ADAC: Datenbanken kein Mittel gegen Tacho-Betrug

Symbolfoto: © B. Wylezich / Fotolia.com

(ampnet/mue) - Nach Ermittlungen der Polizei ist der Tacho jedes dritten Gebrauchtwagens manipuliert worden.


Als besten Schutz dagegen sieht der ADAC eine technische Lösung, also die manipulationssichere Speicherung des tatsächlichen Kilometerstands direkt im Fahrzeug. Nicht zielführend sind für den Autoclub Datenbanken außerhalb des Autos, die die Kilometerstände, etwa bei einer Reparatur, einer Hauptuntersuchung (HU) oder dem Reifenwechsel erfassen. Viele der Datenbankeintragungen würden erst mit der ersten Hauptuntersuchung (HU) beginnen, wenn das Fahrzeug drei Jahre alt ist. Besitzer, die ein Auto manipulieren und dadurch seinen Wiederverkaufswert steigern wollen, könnten beispielsweise vor einer HU den Kilometerstand des Pkw gezielt verringern, mahnt der ADAC. Das Ergebnis mit dem vermeintlich echten Kilometerstand bekämen sie mit der HU sogar noch amtlich bestätigt.

Manipulationsgeräte gibt es ab etwa 150 Euro – die Autohersteller seien daheraufgefordert, wirksame Sicherheitstechniken zum Schutz des tatsächlichen Kilometerstands in ihre Modelle einzubauen. Eine Überprüfung der Schutzmechanismen sei durch neutrale Organisationen möglich, in Deutschland zum Beispiel durch das Bundesamt für Sicherheit in der Informations-Technologie (BSI).

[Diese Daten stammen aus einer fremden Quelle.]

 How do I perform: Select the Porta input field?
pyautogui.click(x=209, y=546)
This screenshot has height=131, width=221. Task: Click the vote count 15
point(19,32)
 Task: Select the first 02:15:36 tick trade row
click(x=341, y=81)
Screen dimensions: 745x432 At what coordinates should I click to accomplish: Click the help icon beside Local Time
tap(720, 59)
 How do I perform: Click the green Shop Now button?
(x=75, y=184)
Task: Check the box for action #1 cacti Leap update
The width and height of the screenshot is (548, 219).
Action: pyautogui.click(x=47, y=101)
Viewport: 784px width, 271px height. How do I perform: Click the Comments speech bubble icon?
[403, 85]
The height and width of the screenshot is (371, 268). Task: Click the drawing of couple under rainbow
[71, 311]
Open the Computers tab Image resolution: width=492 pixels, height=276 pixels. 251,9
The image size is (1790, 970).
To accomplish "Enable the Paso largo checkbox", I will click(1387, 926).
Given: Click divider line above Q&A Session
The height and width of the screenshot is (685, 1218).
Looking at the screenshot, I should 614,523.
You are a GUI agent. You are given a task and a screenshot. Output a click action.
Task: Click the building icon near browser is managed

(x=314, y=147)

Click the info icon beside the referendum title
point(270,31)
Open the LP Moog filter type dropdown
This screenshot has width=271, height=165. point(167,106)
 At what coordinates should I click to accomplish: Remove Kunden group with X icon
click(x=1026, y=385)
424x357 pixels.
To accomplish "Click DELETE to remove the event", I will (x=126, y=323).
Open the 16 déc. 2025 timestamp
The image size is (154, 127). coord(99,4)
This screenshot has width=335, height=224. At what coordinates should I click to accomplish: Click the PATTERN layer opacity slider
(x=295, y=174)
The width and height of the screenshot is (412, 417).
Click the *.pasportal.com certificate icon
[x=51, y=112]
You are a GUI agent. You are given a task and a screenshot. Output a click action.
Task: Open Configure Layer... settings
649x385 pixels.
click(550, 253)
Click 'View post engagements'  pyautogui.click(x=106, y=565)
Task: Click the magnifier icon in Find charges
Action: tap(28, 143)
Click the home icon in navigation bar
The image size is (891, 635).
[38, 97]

Der ADAC kritisiert zudem, dass jeder Abruf von Daten Geld kostet. Außerdem müssten die Werkstätten und andere meldende Stellen meist Gebühren zahlen, bevor sie Einträge in die Datenbank vornehmen dürfen. Praktisch würden diese Kosten auf den Verbraucher umgelegt, einen echten Nutzen habe er davon aber nicht. Eine technische Lösung durch die Autohersteller direkt im Pkw würde dagegen weniger als einen Euro pro Fahrzeug kosten, betont der Automobilclub.